In 2025, Gorizia and Nova Gorica are, together, the first “European Capital of Cross-Border Culture,” under the banner of “Go! 2025”, a program created to promote the common heritage, intertwined cultures, and shared histories of two cities that, despite belonging to two different countries, have always represented a single soul in the heart of Central Europe. A multicultural container in which “Ars Sine Finibus” was also born, a cross-border artistic project promoted by Robert Princic’s Gradis’ciutta and Matjaž Četrtič’s Ferdinand wineries - also partners in “Sinefinis”, the wine project collaboration between Italian and Slovenian winegrowers, launched by the two wineries - to transform the vineyards of Collio and Brda into a permanent art park, thanks to installations created by young artists from Italy and Slovenia, which will be inaugurated on September 5 in Gradis’ciutta in San Floriano del Collio.

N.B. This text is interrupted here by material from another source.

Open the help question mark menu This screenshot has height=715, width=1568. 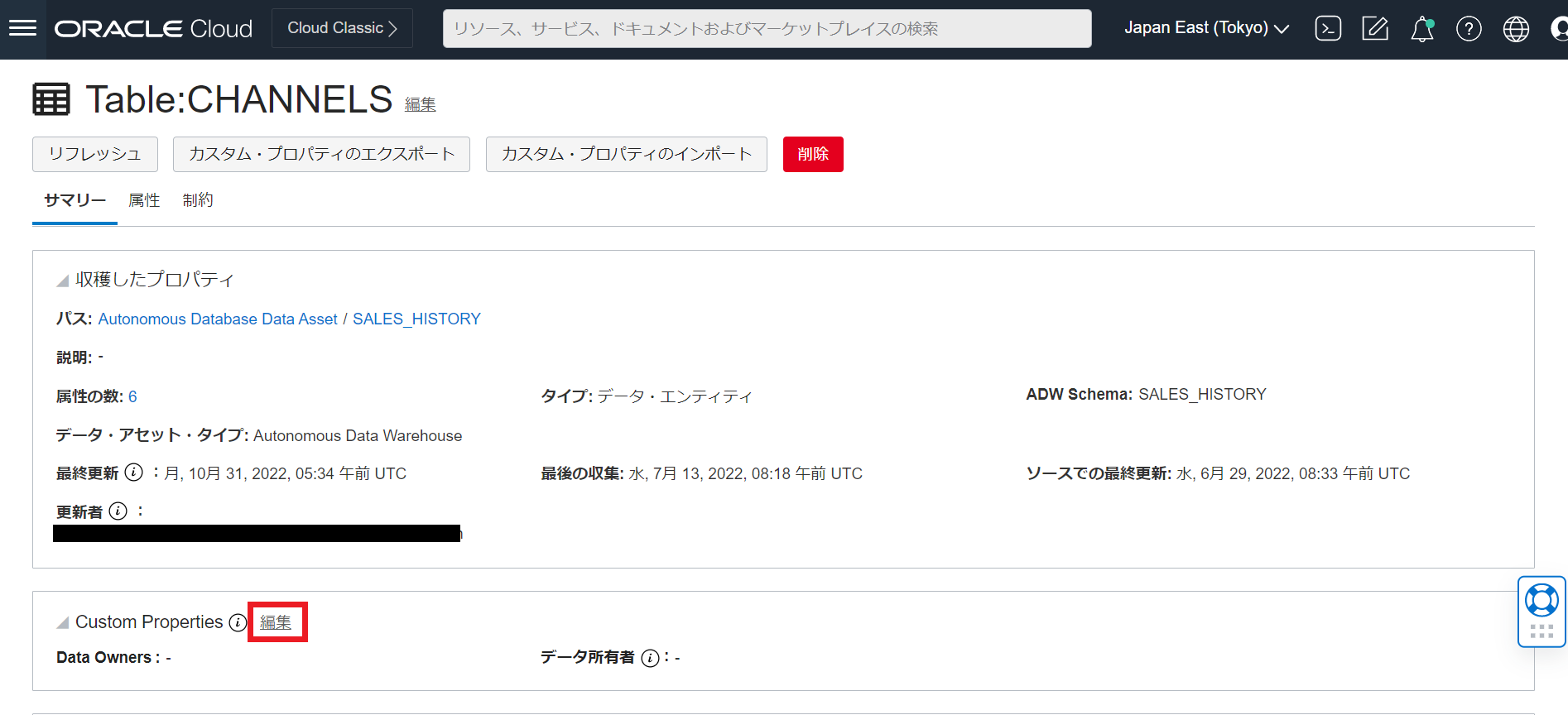[x=1469, y=29]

Artists from both sides of the Italian-Slovenian border, symbolically and tangibly overcome through the expressive power of art and cooperation, have worked together to imagine a sustainable future using natural materials and creative languages, blending art, territory, sustainability, and historical memory. The goal continues to be, in fact, to “break down a border that, in the end, never really existed, except on maps: this is what we do every day, in our viticulture, in our relationships with the Italian and Slovenian families with whom we share the vineyards, and now also with art”, explain Robert Princic and Matjaž Četrtič</B<. “We are proud to be partners, once again, for “Ars Sine Finibus”. Supporting young people and contributing to cross-border culture is a responsibility for us, but also an opportunity. Throughout 2025, we will continue to open our doors to cultural projects thanks to Go!2025, because we believe that wine can be a tool for dialogue, just like art”.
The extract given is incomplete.